**Directions**
Please list each line below that contains the word "Mark", copying every such line in full.

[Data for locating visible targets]

——————

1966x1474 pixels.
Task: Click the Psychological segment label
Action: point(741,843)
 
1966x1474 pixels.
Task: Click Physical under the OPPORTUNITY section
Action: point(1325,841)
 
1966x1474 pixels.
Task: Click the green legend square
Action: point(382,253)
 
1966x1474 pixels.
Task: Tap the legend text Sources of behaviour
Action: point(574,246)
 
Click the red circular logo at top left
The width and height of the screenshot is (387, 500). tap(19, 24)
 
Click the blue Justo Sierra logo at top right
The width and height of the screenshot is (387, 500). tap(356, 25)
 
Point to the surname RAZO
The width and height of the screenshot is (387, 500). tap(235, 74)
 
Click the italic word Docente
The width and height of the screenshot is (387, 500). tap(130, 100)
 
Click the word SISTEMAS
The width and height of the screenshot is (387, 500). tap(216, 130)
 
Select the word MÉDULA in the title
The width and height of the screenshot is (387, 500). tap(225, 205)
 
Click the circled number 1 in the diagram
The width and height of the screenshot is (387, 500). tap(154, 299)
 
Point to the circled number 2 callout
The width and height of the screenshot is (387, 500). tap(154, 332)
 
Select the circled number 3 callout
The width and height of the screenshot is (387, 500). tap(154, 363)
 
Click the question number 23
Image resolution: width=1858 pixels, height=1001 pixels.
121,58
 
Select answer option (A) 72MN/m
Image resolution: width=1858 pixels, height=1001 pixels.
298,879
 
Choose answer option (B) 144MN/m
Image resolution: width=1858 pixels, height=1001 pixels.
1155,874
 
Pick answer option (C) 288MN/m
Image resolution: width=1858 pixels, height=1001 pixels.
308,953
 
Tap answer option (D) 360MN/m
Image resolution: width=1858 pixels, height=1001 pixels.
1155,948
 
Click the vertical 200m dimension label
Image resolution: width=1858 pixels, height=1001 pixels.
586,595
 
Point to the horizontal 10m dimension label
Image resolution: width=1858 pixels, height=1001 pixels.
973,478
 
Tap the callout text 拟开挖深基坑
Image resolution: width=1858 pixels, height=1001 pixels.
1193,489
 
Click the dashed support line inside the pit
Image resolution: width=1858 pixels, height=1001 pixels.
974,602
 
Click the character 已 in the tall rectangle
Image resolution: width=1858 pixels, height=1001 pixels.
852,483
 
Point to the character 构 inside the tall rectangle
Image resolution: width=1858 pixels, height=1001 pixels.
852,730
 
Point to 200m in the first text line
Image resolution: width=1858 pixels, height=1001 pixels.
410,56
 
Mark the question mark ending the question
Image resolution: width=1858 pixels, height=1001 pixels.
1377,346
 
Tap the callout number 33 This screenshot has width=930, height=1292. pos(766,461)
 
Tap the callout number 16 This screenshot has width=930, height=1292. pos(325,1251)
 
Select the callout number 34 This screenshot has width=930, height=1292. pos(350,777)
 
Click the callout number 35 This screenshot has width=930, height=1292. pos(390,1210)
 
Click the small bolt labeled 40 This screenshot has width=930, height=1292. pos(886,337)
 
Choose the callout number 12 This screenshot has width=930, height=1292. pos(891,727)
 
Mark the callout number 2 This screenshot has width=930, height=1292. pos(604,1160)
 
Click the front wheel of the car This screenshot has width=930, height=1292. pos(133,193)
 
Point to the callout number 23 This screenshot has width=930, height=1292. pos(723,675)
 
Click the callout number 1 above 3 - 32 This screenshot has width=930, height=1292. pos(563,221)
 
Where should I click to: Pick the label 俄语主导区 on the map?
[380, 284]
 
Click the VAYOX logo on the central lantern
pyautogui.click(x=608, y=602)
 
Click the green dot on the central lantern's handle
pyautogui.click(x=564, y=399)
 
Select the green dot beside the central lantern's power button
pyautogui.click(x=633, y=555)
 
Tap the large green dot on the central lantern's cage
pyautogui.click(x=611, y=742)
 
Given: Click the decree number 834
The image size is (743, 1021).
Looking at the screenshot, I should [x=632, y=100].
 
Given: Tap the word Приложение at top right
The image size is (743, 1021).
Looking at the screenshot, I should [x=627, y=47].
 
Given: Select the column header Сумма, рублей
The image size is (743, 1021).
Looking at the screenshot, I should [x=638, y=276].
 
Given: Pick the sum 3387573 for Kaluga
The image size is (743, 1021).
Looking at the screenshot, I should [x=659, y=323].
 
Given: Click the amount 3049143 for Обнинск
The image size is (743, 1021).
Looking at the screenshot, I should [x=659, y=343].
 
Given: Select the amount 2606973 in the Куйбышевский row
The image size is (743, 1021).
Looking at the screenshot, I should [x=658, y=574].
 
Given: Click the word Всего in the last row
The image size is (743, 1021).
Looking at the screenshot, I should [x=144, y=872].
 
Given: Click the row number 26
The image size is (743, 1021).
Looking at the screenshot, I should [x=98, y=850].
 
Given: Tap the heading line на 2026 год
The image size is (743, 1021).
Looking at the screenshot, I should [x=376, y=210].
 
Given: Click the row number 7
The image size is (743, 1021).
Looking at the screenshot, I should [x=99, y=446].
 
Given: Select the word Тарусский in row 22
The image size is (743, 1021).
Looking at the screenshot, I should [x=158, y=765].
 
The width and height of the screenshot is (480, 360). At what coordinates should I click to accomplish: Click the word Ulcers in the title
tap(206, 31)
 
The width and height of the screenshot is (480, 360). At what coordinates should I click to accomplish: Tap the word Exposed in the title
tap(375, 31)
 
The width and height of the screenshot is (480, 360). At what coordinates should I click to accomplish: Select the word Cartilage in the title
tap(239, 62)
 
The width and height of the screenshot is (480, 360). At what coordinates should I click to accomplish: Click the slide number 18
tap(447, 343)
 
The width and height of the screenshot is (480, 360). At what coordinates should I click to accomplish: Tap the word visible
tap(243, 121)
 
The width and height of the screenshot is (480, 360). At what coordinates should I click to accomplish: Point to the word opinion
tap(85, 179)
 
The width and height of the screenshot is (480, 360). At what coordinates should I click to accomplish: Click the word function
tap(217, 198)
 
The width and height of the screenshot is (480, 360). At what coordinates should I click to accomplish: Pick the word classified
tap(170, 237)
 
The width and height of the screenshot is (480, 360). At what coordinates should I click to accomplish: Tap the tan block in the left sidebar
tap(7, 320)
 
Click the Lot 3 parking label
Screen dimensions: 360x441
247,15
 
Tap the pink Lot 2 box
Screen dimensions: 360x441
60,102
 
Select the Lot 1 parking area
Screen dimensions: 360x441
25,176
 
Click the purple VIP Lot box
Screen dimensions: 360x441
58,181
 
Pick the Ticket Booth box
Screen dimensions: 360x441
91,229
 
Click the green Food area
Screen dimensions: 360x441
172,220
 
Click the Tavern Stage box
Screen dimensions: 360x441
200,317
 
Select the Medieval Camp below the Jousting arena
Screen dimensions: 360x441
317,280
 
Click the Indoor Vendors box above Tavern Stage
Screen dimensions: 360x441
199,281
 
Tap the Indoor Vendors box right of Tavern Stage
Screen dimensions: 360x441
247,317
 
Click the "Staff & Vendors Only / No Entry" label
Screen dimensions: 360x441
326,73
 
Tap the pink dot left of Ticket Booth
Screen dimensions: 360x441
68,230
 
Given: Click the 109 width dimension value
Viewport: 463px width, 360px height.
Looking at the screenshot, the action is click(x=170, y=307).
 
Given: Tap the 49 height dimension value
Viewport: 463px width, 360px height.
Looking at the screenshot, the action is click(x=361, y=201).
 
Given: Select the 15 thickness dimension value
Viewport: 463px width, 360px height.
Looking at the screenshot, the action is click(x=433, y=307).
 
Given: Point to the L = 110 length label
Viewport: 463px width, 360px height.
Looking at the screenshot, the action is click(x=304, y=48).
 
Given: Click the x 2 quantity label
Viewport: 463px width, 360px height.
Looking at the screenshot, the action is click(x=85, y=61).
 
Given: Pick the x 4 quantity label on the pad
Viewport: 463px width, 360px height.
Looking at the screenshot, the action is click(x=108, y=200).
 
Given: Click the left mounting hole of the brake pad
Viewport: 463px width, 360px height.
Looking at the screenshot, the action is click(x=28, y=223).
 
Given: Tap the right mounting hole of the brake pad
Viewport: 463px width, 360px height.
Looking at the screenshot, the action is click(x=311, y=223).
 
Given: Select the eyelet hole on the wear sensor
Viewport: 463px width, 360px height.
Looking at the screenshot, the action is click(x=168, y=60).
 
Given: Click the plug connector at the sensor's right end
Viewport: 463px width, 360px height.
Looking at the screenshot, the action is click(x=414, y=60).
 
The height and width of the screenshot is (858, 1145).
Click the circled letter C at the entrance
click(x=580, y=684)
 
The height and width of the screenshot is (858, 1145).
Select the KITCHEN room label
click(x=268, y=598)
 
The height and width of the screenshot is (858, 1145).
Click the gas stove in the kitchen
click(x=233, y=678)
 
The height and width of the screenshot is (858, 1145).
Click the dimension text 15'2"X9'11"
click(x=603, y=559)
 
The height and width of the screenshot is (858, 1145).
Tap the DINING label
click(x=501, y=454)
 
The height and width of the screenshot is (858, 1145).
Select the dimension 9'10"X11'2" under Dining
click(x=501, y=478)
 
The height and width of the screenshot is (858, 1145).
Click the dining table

——————

**Worked answer**
Mark the question mark ending the question
Mark the callout number 2 This screenshot has width=930, height=1292. pos(604,1160)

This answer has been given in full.